_TASK PROMPT_. Go through the records and copy each line where the string "computer" occurs.

_WORKING DATA_.
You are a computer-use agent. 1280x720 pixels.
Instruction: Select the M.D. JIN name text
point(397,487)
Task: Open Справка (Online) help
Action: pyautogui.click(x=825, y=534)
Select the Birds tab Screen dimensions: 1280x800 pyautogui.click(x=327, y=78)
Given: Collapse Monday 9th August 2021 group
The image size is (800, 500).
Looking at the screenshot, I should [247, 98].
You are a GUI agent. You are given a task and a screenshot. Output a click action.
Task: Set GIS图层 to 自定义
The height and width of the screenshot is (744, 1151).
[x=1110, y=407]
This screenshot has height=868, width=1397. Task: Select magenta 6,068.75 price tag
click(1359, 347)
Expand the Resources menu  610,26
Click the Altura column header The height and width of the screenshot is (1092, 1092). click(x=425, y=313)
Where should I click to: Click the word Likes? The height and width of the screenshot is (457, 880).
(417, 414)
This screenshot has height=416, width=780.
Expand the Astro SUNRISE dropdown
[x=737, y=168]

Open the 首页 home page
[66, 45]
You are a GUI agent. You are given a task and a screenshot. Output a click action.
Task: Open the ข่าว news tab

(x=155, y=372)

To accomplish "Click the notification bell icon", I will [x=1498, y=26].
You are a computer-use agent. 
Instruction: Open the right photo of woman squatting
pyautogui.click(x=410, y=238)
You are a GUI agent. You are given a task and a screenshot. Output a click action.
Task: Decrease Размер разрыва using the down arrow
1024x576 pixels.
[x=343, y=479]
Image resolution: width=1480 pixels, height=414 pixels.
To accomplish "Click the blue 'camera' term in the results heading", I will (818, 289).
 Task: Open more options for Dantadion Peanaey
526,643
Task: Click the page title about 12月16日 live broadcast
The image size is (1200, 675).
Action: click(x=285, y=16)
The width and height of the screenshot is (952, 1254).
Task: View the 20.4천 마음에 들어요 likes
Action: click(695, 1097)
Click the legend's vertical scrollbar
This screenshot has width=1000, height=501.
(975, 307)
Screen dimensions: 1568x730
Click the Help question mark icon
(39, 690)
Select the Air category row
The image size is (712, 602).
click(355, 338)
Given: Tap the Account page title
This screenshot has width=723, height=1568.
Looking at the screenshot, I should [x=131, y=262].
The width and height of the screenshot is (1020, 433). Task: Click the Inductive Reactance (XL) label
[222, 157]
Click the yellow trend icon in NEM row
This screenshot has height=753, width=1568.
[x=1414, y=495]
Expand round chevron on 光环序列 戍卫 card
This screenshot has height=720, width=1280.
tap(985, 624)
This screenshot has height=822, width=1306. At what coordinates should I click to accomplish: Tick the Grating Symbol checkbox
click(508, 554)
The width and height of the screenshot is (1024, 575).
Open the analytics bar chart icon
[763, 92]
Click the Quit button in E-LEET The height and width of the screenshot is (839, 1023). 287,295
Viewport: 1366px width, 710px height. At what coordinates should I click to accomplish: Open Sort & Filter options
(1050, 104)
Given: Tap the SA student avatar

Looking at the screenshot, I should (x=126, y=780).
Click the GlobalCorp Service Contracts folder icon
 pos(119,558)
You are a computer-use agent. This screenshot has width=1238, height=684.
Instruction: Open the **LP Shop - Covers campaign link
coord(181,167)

_SOLUTION TO THIS EXERCISE_.
You are a computer-use agent. 1280x720 pixels.
You are a computer-use agent. 
You are a computer-use agent. This screenshot has width=1238, height=684.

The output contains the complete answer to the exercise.